В окончательном своем виде старинная притча призвана предостеречь от чрезмерной алчности, но в ранней форме была махаянским преданием о пути бодхисаттвы, где поспешный вопрос духовного искателя указывал на бескорыстное совершенство его сострадания. Вспоминается изувеченный король из средневековой легенды о Святом Граале: если бы простодушный Рыцарь без раздумий задал хозяину вопрос о его недуге король тут же выздоровел бы, а сам гость принял королевский титул (см. девятую главу). Заметно сходство с терновым венцом на голове распятого Христа; вспоминается и множество других персонажей: Прометей на кавказской скале и орел, клюющий его печень, или пригвожденный утесу Локи, по голове которого стекает огненный яд космического змея; наконец, сам Сатана, каким увидел его Данте: в сердцевине Земли, центре её вращения — там же, где обитал его прообраз, греческий Аид (римский Плутон), владыка не только подземного мира, но и богатства. Чудесное совпадение из тех, с какими нередко сталкиваешься при сопоставлении мифических образов! Мы нашли на Западе близнеца индийского бога земли Куберы — владыки богатства и причиняющего мучительную боль вращающегося колеса, о котором рассказывалось в старинной притче.

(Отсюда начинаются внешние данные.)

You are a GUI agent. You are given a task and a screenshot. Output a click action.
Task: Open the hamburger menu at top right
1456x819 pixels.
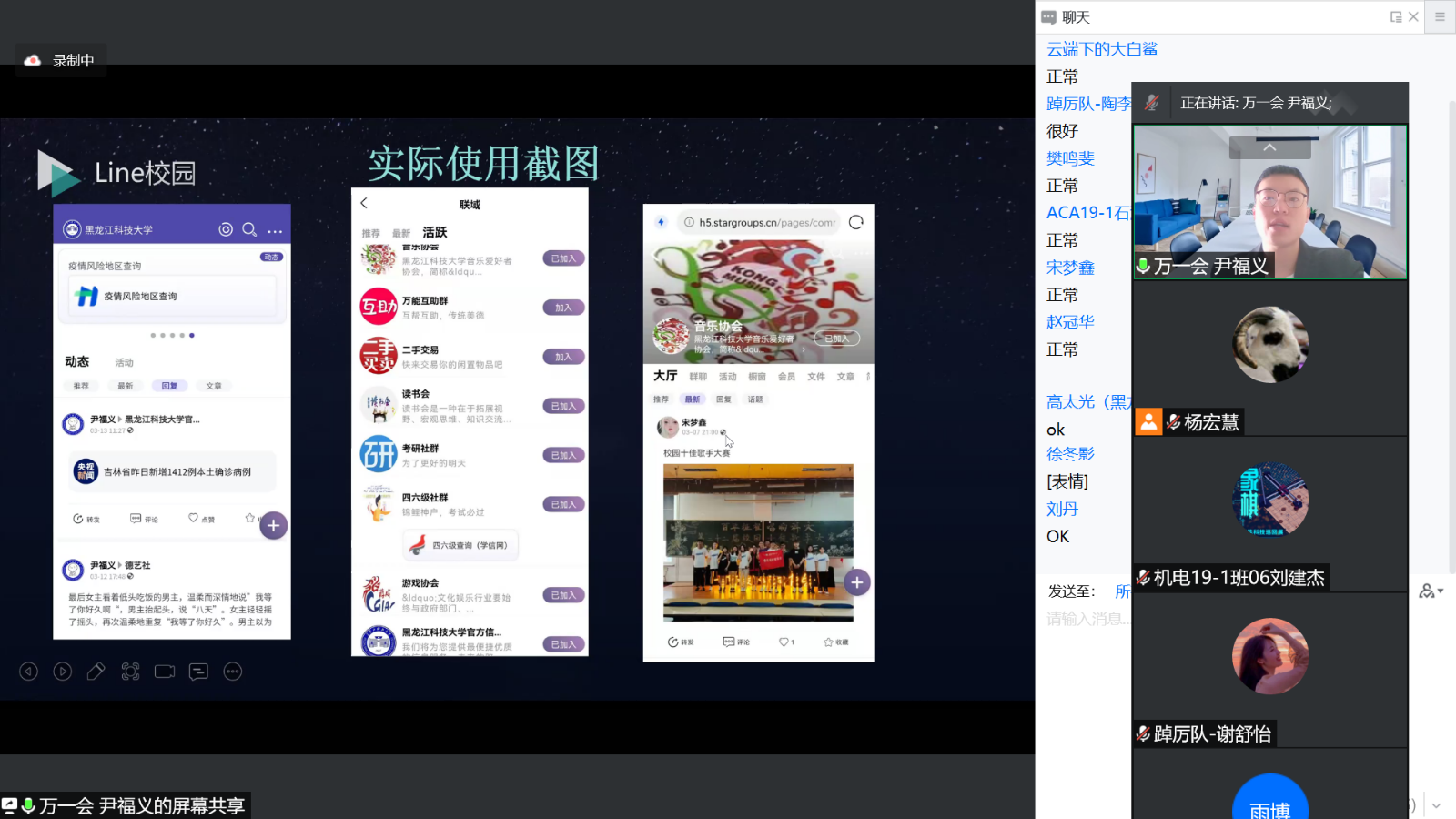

Впрочем, в обсуждаемом нами случае шизофрении рассказчик сознавал, что не вынесет роли безумного, невыразимо страдающего бога на самой вершине Вселенной. Да и кто, спрашивается, добровольно решится на беспредельность переживаний этой жизни — и этой Вселенной — как она есть, во всей полноте ее устрашающего восторга? Такой, вероятно, и должна быть окончательная проверка совершенства сострадания: сумеет ли человек безоговорочно принять этот мир таким, какой он на самом деле, стерпеть эту ужасающую радость, да еще и безумно желать подобного счастья всему живому? Так или иначе, даже сумасшедший Джесси Уоткинс понял, что с него хватит.